In candidates for thyroid surgery, ultrasound is an effective and convenient method of preoperative vocal cord evaluation, avoiding the costs of laryngoscopy, according to data derived from a retrospective study presented at the annual meeting of the American Association of Endocrine Surgeons in Nashville, Tenn.
In the study, which enrolled only those thyroid or parathyroid patients with risk factors for vocal cord paralysis, who would have been otherwise evaluated with flexible laryngoscopy, vocal cord ultrasonography (VCUS) proved to be an adequate examination in 76%, reported Dr. Denise Carneiro-Pla of the division of oncologic and endocrine surgery at the Medical University of South Carolina, Charleston.
The results have been practice-changing, she said. In thyroid or parathyroid surgical candidates at risk for vocal cord paralysis, flexible laryngoscopy had been the standard of care. When VCUS is adequate for visualization, it permits patients to avoid a separate office visit and an invasive procedure that many experience as uncomfortable. Based on data from this study, cost savings are substantial.
In patients scheduled for thyroid or parathyroid surgery, “ultrasound evaluation is already a routine part of the evaluation,” Dr. Carneiro-Pla explained. An evaluation of the vocal cords is easily performed at the same time, and visualization is typically adequate.
“You either have good visualization or you don’t,” she noted. “In the minority of cases when you do not, the patient can be referred for laryngoscopy.”
This assertion was supported by her study, which included a total of 194 consecutive patients from three institutions who were scheduled for thyroid or parathyroid surgery and had an indication for preoperative evaluation of vocal cord mobility. These indications included previous cervical procedures, a large goiter, significant hoarseness, and thyroid cancer suspected of possible extrathyroidal extension. All patients underwent VCUS, but 52 underwent flexible laryngoscopy regardless of the VCUS findings while 142 only underwent laryngoscopy if the VCUS was considered inadequate.
Overall, VCUS was judged to be adequate for evaluating vocal cord mobility in 164 (85%) of the total study population. In the group of patients for whom laryngoscopy was employed only if VCUS was not considered adequate, 24% did go on to the invasive procedure. The reasons were inadequate visualization in 11%, significant hoarseness despite normal VCUS in 8%, a finding of vocal cord weakness or paresis on VCUS that required further evaluation in 4%, and a surgeon decision or another reason in 1%.
In a comparison to those with adequate VCUS visualization, those without were, on average, older by 4 years and more likely to be male than female. Those with thyroid cartilage calcification were substantially less likely to have adequate visualization on VCUS than those without (57% vs. 92%; P < 0.005). Body mass index did not influence the adequacy of VCUS.
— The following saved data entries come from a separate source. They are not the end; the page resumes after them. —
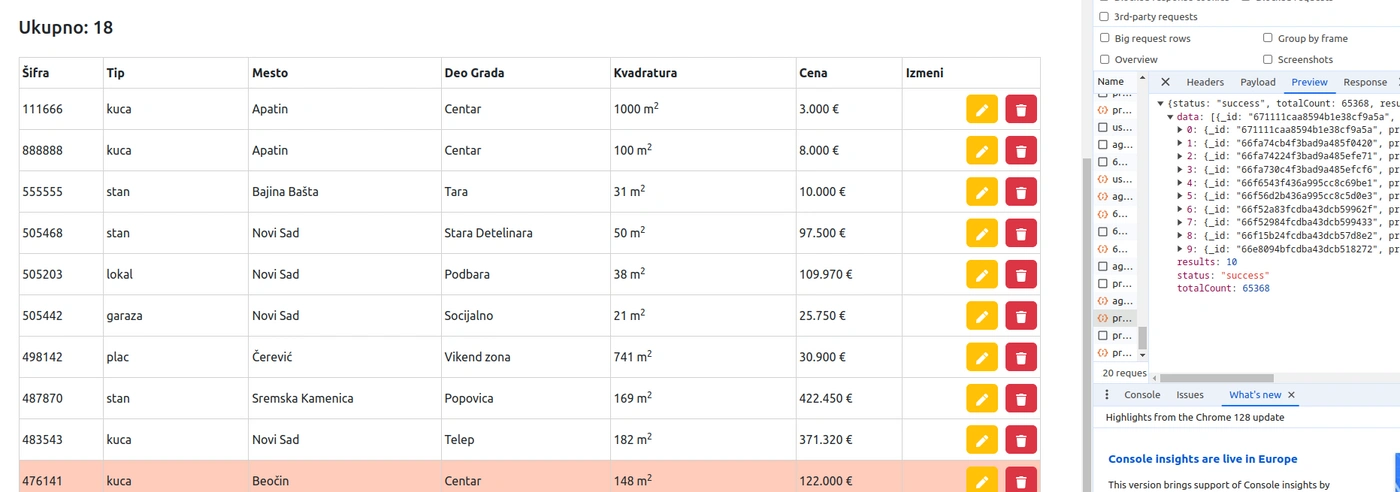Check the Screenshots option
Image resolution: width=1400 pixels, height=492 pixels.
click(1268, 60)
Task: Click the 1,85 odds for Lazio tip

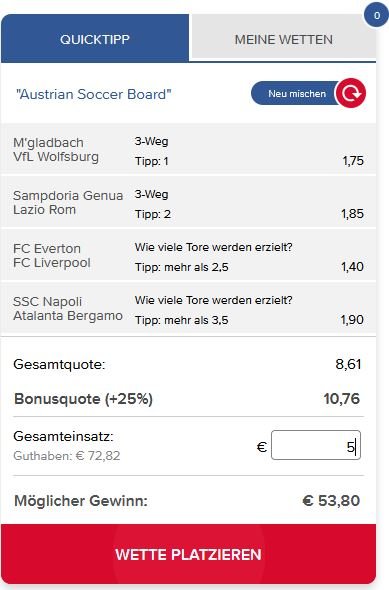Action: (x=352, y=214)
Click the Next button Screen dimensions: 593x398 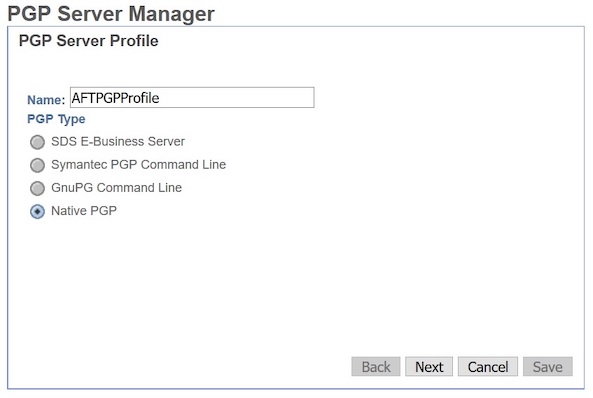[429, 367]
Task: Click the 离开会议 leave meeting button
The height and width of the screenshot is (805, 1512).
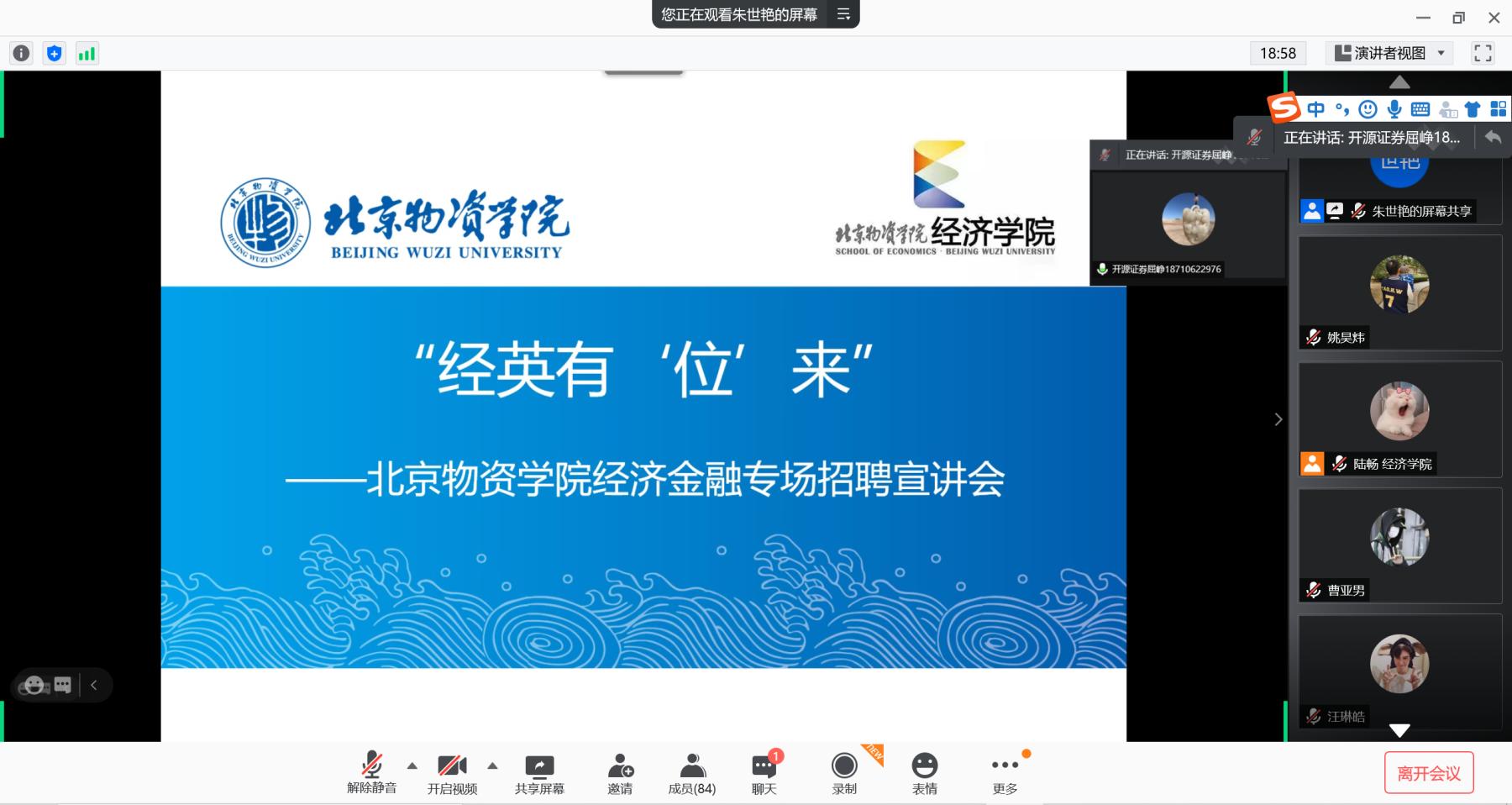Action: coord(1428,773)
In patients at risk of vocal cord paralysis, Dr. Carneiro-Pla explained that some form of preoperative evaluation is considered essential to reduce the risk of a recurrent laryngeal nerve injury. Several previous studies have suggested that VCUS is accurate for predicting vocal cord paralysis, and this study reinforced this approach in routine patient care.
“An ultrasound evaluation would be performed in most patients anyway, so this avoids an extra step,” said Dr. Carneiro-Pla, whose study included a cost analysis that projected savings for the study group ranging from nearly $8,000 to more than $20,000.
She reported no relevant financial conflicts.